The "myResearch" portal is part of the Systemwide Tools for the Administration of Research and Training (START), a long-range initiative led by the vice chancellors for research of the Urbana and Chicago campuses - Peter Schiffer and Mitra Dutta, respectively - and Lynn Pardie, the Springfield campus vice chancellor for academic affairs and provost.
The myResearch portal is a tool that captures and displays sponsored project data directly for investigators. That information, including proposal submission data, award negotiation status, financial data and other information pertinent to a researcher's project, was previously only available to select administrators or through paper reports.
"In the past, we've had all of these administrative tools built for everyone in the grant process, except the principal investigator," said David Richardson, an associate vice chancellor for research who is the director of the Office of Sponsored Programs and Research Administration in Urbana. "Most times, the investigators don't even have access to the data as it's making its way through the approval or negotiation process."
"START myResearch" changes that.
"Anybody who needs the information ... it's there 24 hours a day," said Jan Novakofski, an Urbana campus professor of animal sciences and of nutritional sciences. "It's like being able to manage your own checkbook and it's accessible with the click of a button.

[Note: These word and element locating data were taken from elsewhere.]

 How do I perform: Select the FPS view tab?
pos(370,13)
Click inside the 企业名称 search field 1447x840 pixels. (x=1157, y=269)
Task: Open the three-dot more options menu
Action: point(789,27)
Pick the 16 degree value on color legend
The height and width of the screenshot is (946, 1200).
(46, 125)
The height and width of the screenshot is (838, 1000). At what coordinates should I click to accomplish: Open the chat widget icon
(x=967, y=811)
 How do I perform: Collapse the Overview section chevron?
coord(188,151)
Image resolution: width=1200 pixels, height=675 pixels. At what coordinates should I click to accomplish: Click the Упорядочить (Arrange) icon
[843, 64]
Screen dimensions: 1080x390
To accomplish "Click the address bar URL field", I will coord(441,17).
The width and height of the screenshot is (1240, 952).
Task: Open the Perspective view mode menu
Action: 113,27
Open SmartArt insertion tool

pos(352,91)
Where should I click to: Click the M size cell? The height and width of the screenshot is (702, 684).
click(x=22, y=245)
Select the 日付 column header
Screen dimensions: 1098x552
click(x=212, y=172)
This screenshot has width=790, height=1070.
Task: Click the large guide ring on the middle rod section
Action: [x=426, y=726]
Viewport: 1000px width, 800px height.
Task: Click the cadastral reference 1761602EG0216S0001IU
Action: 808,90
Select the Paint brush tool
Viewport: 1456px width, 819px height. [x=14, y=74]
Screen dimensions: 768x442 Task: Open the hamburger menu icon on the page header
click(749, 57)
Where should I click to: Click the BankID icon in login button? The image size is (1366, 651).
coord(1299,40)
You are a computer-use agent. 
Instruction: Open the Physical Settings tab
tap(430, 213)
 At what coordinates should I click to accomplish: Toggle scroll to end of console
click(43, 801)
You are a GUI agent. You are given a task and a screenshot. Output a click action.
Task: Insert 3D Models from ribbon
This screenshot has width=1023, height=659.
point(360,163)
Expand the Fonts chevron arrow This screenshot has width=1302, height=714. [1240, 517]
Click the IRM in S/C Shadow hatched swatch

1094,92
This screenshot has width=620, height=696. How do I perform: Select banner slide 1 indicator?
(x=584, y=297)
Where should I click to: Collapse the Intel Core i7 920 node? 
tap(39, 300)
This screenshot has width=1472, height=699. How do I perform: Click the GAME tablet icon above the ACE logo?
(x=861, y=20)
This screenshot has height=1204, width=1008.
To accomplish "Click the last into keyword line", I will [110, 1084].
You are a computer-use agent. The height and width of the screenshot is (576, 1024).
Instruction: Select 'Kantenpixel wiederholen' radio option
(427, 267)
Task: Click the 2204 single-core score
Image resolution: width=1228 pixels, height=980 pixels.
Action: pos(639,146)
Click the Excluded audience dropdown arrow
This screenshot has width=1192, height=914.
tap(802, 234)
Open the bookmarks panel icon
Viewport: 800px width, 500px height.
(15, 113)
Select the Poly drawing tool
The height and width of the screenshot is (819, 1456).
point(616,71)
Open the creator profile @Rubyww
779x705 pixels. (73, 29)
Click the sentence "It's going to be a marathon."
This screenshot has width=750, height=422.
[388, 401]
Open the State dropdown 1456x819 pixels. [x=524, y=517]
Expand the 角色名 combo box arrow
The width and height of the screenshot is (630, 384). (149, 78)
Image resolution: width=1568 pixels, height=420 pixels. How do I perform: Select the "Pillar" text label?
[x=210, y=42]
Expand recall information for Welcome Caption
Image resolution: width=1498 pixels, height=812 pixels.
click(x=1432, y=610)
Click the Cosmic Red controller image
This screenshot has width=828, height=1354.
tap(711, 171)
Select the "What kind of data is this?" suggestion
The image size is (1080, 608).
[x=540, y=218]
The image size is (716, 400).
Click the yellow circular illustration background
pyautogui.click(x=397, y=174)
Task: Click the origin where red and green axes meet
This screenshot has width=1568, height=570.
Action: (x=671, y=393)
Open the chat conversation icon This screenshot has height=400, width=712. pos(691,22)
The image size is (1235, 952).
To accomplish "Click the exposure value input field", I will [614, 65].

Before, it was kind of like entering a black hole - you didn't quite know where you'd end up."
The portal lists all of an investigator's projects and shows the status of each, searchable by sponsor, date, role or any other project-related factor. An investigator can review up-to-date financial information and even non-funded applications.
"With the old system, you could spend a lot of time running around getting things in order," said Novakofski, who also is an associate vice chancellor for research for compliance. "And it's not creative time, in the sense that you're making the next breakthrough."
But with the myResearch portal, "the goal is to reduce the number of places one has to go - you just log in with your NetID and password," Novakofski said. "The system adds ease and functionality, and there will be an increase in data fidelity. It also helps researchers manage the people who are working for them. In the end, it creates a more efficient, safer and compliant process."
Richardson agreed. "It's real-time data for the investigator who wants to be informed," he said. "In the past, investigators would have had to ask multiple people in their department or central offices about the status of an application; now, if they want to know something right away, all they have to do is log in to the portal."
While the myResearch portal is the first START tool, the ultimate aim of the project is to reduce the burden of administering sponsored projects, from application to closeout. A recent national study of the grant application process showed that researchers on average spend more than 40 percent of their time on grant administrative functions. That adds up for a premier research institution such as the U. of I., where annually more than 5,000 proposals for $700 million in grant funding are submitted.
"One of my priorities as vice chancellor for research is making sure that our researchers have the right support in place, administratively, to allow them to focus on their research problems," Schiffer said. "Our office has been placing a special emphasis on providing better IT infrastructure - improving the systems that underlie research administration so researchers spend less time on administrative tasks - and the START myResearch project is a big step forward in our planned improvements and services."
Several different research support themes will be rolled out through 2016, including tools to manage conflict of interest (which will be offered first); proposal submission and award negotiation; Institutional Review Board; and Institutional Animal Care and Use Committee.
The new systems will use open-source software to encourage collaboration and standardization. The project also will feature options to provide advanced training for support staff members, messages promoting lab safety and even grant opportunities.
The START system is based, in part, on recommendations of the University Senates Conference's Pre and Post Award Task Force report, which last year, at the direction of the U. of I. Board of Trustees, assessed grant processes on the Urbana and Chicago campuses.
The task force's goals included identifying ways to streamline processes, increase standardization across campuses where feasible, improve training for university support staff members and establish institutional best practices.
"Part of the problem at this point is we've brought on new layers (over time) and haven't gotten rid of the old layers," Matt Wheeler, a professor of animal sciences and the USC chair, said in a March 6 presentation to the board of trustees. "It means others in the Big Ten are able to respond more quickly to opportunities. (START) is going to improve our processes and provide us a pathway forward."
The university will invest about $8 million over four years for the initiative.
The myResearch portal will go online later this spring.